The Giants pass rush, however, is what sets them apart, and in today’s highflying game, getting to the passer is the key to slowing down opposing offenses. The three-headed behemoth of Osi Umenyiora, Justin Tuck and Jason Pierre-Paul at defensive end is absurdly talented. All three ends are some of the best at their position, and constant rotation keeps each of them fresh.
The Giants only had a 9-7 record in the regular season last year, but the parity in the NFC leaves it wide open, and there are a multitude of teams with high-powered offenses that seem like viable Super Bowl candidates, whether it be New Orleans and Drew Brees or Atlanta and Matt Ryan. Or perhaps a different NFC East team can challenge the G-men, likely Tony Romo’s Cowboys or Michael Vick’s Eagles.
But the one team that stands apart from the rest is the San Francisco 49ers, who came within a muffed punt of getting to the Super Bowl last season.

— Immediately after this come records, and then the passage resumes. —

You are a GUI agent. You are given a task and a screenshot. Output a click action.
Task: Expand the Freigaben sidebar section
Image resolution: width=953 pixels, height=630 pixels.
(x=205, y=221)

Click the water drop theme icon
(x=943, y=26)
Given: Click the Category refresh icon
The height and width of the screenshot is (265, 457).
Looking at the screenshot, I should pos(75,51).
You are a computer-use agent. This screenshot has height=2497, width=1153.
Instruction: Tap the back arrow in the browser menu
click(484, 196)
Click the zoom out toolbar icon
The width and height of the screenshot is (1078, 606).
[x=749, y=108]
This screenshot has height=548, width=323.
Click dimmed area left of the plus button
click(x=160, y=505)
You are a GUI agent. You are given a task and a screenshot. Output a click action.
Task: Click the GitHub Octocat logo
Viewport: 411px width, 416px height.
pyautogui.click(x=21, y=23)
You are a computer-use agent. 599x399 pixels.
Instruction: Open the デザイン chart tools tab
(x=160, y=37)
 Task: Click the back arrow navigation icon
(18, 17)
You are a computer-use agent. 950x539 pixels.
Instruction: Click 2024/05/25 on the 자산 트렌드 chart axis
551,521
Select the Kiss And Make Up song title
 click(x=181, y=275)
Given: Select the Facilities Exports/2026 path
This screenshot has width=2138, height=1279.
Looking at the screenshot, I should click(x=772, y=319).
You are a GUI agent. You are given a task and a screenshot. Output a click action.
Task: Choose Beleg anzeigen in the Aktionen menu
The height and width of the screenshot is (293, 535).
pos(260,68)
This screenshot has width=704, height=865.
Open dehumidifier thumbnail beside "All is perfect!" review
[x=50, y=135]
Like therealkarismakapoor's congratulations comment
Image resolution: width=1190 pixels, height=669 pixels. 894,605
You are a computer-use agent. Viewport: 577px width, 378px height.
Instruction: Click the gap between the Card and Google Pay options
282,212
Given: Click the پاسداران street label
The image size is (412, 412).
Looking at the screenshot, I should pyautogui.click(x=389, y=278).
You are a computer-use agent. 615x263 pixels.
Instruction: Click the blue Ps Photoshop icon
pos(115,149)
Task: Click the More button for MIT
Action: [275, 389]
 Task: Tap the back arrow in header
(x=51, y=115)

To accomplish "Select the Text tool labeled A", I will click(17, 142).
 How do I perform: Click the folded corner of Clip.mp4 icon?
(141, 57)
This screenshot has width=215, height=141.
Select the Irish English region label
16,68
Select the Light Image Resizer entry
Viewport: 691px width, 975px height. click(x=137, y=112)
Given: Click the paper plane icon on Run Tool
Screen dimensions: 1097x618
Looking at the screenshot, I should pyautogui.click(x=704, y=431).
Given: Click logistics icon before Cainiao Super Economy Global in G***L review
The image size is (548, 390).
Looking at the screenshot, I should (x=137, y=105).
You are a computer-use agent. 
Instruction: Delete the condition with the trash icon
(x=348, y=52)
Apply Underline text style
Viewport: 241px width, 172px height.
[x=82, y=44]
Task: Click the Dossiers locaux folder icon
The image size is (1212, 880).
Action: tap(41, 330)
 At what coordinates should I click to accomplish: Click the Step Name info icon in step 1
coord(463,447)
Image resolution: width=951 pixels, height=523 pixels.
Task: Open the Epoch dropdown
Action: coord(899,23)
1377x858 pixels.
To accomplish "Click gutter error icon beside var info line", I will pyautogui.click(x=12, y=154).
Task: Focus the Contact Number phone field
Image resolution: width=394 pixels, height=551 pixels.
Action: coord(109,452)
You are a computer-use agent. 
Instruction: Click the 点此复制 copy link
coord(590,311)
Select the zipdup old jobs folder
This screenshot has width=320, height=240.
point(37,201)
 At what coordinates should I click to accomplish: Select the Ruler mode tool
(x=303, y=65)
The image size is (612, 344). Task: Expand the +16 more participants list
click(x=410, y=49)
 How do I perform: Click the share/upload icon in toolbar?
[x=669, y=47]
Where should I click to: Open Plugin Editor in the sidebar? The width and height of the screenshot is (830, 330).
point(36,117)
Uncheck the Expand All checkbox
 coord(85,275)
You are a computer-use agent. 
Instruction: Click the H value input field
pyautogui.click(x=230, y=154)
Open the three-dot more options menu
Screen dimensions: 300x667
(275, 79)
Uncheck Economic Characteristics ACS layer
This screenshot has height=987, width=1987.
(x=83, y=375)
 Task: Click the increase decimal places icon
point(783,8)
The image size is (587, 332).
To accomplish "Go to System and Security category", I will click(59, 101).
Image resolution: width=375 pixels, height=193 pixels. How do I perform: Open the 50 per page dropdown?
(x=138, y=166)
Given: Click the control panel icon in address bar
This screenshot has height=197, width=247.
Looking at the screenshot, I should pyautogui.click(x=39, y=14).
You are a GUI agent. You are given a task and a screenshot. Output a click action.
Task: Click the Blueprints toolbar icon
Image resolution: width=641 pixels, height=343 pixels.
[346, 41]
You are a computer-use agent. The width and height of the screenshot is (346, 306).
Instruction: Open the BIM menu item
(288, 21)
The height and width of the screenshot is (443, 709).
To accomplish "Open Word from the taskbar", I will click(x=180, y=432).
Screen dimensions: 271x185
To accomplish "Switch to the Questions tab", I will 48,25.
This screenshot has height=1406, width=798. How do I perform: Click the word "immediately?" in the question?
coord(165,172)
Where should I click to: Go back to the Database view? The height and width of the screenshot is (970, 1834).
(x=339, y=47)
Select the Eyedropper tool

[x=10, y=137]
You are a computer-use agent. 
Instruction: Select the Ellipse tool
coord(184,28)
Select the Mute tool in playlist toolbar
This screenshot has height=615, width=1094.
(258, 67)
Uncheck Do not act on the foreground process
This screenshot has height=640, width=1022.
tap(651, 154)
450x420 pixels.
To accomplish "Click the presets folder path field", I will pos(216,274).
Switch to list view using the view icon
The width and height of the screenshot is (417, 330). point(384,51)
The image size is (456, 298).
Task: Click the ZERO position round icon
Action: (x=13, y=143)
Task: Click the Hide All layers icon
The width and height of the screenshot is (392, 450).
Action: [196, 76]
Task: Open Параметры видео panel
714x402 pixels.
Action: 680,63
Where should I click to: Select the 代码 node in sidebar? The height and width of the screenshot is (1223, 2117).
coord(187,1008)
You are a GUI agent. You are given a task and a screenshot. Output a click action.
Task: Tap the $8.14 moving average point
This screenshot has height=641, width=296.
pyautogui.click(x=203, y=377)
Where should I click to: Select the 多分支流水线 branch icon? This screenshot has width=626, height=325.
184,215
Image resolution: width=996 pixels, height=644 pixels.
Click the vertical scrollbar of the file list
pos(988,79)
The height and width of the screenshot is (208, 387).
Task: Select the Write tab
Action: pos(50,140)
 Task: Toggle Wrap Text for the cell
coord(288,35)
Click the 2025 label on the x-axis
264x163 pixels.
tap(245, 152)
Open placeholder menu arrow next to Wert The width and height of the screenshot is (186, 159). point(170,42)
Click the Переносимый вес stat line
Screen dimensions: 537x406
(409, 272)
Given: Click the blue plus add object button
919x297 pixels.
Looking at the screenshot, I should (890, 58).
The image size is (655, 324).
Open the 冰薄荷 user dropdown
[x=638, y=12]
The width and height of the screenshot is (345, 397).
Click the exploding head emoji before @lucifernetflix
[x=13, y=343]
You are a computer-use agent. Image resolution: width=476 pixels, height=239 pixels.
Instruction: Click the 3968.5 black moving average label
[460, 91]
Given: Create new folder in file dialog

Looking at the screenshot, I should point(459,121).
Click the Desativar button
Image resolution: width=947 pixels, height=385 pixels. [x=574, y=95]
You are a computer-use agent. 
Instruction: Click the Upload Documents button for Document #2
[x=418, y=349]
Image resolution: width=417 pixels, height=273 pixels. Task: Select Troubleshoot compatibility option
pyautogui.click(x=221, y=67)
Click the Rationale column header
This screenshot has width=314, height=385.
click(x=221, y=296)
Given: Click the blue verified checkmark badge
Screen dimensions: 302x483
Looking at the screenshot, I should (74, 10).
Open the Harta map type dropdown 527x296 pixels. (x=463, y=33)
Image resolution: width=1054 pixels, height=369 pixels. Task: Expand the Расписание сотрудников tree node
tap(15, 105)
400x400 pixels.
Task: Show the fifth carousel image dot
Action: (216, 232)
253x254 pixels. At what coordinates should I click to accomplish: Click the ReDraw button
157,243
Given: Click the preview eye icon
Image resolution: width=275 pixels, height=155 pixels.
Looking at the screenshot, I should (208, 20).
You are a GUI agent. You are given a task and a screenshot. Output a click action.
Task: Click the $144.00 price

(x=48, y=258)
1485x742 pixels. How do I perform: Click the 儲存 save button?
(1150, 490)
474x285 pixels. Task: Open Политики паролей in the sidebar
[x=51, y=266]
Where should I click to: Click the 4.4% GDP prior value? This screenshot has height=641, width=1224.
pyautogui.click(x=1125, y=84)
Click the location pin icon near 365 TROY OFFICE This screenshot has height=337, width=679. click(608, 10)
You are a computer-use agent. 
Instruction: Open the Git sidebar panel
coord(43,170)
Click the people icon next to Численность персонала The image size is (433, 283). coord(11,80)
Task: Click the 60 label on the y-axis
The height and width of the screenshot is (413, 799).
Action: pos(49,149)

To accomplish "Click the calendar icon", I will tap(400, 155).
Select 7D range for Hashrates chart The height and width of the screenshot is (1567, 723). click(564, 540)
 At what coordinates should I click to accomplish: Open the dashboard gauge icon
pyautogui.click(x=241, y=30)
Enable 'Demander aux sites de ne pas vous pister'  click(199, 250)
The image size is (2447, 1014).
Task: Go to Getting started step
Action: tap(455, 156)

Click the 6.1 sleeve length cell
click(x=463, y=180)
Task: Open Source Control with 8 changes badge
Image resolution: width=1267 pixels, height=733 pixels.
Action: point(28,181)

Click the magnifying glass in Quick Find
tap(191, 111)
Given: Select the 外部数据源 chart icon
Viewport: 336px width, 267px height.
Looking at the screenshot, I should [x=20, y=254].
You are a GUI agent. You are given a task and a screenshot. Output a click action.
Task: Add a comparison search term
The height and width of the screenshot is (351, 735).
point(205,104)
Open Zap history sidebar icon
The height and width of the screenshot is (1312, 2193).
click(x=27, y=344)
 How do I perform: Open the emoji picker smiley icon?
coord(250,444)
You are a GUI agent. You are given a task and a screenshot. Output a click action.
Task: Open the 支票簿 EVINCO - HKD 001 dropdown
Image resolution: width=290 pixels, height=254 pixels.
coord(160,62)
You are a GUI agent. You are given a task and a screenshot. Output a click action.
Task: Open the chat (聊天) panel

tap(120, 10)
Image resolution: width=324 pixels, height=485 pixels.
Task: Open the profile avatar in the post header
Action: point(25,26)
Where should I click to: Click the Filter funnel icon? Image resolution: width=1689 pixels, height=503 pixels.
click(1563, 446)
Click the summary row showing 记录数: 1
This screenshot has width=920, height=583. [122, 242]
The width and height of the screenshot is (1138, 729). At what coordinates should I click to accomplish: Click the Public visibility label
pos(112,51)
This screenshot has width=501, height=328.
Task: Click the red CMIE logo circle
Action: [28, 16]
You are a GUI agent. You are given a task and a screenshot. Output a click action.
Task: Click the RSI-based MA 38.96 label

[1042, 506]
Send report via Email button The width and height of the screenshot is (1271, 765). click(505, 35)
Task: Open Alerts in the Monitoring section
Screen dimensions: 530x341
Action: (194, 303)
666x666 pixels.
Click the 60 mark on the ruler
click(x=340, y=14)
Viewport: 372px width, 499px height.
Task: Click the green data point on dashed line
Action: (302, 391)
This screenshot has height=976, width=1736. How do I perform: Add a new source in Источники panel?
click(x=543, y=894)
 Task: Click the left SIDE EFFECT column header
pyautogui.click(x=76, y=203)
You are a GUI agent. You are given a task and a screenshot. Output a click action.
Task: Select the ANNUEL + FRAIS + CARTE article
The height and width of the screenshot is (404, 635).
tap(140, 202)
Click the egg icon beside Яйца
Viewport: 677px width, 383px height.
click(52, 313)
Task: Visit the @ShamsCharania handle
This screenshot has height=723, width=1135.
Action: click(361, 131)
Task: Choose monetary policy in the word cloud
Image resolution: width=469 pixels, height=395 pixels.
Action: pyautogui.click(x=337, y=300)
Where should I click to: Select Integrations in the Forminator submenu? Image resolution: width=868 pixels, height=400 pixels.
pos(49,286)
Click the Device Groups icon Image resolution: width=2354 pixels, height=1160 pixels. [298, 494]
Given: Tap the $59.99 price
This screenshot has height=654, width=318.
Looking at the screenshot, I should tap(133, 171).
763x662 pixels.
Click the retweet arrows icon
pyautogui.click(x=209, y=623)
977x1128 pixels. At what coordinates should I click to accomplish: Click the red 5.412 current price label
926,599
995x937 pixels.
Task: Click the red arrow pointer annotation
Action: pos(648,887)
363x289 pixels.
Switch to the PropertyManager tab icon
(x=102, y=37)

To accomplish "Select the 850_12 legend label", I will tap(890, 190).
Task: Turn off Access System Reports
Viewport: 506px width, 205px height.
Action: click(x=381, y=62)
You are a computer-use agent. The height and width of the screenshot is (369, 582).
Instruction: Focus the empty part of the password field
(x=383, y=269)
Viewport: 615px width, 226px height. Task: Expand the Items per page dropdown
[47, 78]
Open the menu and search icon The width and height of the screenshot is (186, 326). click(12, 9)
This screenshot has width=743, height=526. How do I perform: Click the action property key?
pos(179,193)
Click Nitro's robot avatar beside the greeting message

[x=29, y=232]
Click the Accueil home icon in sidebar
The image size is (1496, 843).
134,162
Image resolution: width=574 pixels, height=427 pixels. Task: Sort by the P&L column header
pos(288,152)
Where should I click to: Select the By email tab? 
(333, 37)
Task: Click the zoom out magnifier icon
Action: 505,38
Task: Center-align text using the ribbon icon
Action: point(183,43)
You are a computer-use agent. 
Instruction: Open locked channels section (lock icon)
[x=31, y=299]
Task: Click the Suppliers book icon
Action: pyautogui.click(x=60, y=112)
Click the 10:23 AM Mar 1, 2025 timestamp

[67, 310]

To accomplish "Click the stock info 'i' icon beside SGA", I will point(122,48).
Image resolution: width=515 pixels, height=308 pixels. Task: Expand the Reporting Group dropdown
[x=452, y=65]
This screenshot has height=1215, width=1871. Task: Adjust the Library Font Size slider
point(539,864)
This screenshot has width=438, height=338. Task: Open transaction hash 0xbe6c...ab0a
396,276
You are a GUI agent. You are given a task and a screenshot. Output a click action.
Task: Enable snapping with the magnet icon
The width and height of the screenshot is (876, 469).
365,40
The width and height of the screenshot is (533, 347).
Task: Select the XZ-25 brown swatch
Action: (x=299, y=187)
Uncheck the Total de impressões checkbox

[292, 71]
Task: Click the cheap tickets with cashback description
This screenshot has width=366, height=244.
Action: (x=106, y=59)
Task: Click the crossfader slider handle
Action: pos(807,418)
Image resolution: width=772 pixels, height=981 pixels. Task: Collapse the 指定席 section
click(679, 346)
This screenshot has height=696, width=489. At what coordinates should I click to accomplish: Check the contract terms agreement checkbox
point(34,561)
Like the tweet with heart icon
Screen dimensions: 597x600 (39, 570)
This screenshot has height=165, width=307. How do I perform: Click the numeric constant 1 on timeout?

The 49ers ‘calling card is their defense, which finished 2nd in points allowed per game, 1st in rushing yards allowed, and 4th in total yards allowed last season. Patrick Willis, a once-in-a-generation linebacker, is the unquestioned defensive and team leader and will be surrounded by familiar faces this year, as all eleven starting defenders return for San Fran.